Amar memandang Ratna lama, lalu berkata dingin, “Dan karena dendammu itu, kau menghancurkan keluargaku, Ratna. Kau pikir aku tidak tahu? Saudara kembarku meninggal dalam kecelakaan, dan aku satu-satunya yang selamat dalam kecelakaan yang dialami kedua orang tuaku karena saat itu aku sedang sekolah."
Ratna terkejut, matanya melebar. “Anak kecil itu sudah membuat hubungan paman dan bibimu semakin bahagia."
“Kau tidak hanya menginginkan orangnya, tapi hartanya."
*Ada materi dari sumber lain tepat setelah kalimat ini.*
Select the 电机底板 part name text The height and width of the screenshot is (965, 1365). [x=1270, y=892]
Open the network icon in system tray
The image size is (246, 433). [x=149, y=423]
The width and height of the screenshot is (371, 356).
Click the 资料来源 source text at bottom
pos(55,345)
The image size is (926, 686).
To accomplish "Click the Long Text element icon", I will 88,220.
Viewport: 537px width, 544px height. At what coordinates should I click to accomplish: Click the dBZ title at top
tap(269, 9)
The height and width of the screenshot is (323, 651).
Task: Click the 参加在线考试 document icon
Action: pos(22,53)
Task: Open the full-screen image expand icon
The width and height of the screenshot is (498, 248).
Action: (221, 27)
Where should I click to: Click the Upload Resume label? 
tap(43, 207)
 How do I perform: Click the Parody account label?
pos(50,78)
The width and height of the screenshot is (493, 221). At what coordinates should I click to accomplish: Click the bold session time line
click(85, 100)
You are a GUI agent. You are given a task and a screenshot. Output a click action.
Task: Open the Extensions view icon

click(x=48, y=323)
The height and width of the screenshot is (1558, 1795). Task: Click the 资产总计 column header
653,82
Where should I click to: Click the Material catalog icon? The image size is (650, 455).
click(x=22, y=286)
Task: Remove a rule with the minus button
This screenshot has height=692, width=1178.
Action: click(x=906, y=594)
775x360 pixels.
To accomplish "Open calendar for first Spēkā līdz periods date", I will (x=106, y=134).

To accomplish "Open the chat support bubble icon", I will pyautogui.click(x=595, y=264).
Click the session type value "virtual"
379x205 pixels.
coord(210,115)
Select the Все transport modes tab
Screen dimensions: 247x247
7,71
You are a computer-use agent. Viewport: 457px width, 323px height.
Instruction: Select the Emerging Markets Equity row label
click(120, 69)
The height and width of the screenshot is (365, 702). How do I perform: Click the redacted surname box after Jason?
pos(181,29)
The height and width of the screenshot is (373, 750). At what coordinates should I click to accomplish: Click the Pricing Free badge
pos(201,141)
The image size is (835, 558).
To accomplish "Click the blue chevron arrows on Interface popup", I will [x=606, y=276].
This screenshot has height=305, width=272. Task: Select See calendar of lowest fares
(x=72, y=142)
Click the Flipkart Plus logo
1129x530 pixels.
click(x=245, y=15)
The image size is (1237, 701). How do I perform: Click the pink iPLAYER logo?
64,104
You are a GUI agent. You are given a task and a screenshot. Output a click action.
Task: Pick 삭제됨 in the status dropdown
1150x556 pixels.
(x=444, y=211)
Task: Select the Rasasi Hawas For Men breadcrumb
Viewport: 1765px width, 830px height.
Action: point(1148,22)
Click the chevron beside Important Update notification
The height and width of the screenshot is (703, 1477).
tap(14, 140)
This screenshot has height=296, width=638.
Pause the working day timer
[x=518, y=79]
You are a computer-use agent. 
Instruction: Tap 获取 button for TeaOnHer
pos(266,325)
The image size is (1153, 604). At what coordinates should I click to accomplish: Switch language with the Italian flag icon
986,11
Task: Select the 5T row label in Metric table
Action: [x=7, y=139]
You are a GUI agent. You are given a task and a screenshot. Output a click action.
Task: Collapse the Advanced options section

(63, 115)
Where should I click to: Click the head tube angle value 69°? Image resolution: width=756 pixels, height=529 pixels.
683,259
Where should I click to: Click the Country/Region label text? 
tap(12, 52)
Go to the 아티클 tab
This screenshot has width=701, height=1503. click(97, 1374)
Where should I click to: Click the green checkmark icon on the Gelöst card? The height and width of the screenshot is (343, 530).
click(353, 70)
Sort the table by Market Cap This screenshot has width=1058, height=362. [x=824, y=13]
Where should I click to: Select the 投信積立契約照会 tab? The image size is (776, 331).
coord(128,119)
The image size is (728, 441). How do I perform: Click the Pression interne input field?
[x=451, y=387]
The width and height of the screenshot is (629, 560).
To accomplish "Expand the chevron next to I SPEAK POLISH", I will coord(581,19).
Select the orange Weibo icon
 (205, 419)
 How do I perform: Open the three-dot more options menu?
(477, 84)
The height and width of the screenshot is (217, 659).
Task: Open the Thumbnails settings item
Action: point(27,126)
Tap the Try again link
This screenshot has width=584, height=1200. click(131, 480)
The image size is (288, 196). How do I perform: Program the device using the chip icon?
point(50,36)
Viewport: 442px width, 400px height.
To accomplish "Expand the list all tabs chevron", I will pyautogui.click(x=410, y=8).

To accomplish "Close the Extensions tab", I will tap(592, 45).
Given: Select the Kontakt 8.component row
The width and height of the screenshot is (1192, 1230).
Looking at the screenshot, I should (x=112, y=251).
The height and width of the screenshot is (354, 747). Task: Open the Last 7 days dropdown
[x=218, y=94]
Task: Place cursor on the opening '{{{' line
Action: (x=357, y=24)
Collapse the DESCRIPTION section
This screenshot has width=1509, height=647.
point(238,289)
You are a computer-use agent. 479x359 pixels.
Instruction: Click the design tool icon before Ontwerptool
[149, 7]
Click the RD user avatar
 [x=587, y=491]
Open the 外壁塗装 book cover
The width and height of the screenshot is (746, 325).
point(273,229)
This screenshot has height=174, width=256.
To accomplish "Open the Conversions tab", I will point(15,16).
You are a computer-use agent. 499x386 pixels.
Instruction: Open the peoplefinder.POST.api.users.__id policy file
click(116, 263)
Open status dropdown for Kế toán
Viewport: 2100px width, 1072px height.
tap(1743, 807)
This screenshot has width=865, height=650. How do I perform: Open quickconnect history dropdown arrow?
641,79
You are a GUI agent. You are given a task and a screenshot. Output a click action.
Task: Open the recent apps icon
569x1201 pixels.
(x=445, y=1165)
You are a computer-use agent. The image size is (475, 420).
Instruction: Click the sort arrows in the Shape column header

Dion menatap Amar seperti melihat hantu masa lalu. Semua potongan kisah itu mulai masuk akal. Amar bukan musuh acak. Amar adalah korban, anak dari keluarga yang ibunya hancurkan.
Ratna mulai menangis keras, menutupi wajahnya dengan kedua tangan. “Tolong, jangan laporkan aku ke polisi… aku tidak mau."
Amar berjalan mendekat, menunduk sejajar dengan Ratna. “Aku tidak akan melaporkanmu ke polisi, Ratna,” katanya pelan tapi tegas. “Penjara terlalu ringan untukmu. Aku ingin kau hidup, tapi dengan rasa bersalah yang tidak akan pernah hilang.”
Dion akhirnya berteriak, “Cukup! Hentikan semua ini! Apa kau puas sudah membuat mamaku menderita seperti ini?"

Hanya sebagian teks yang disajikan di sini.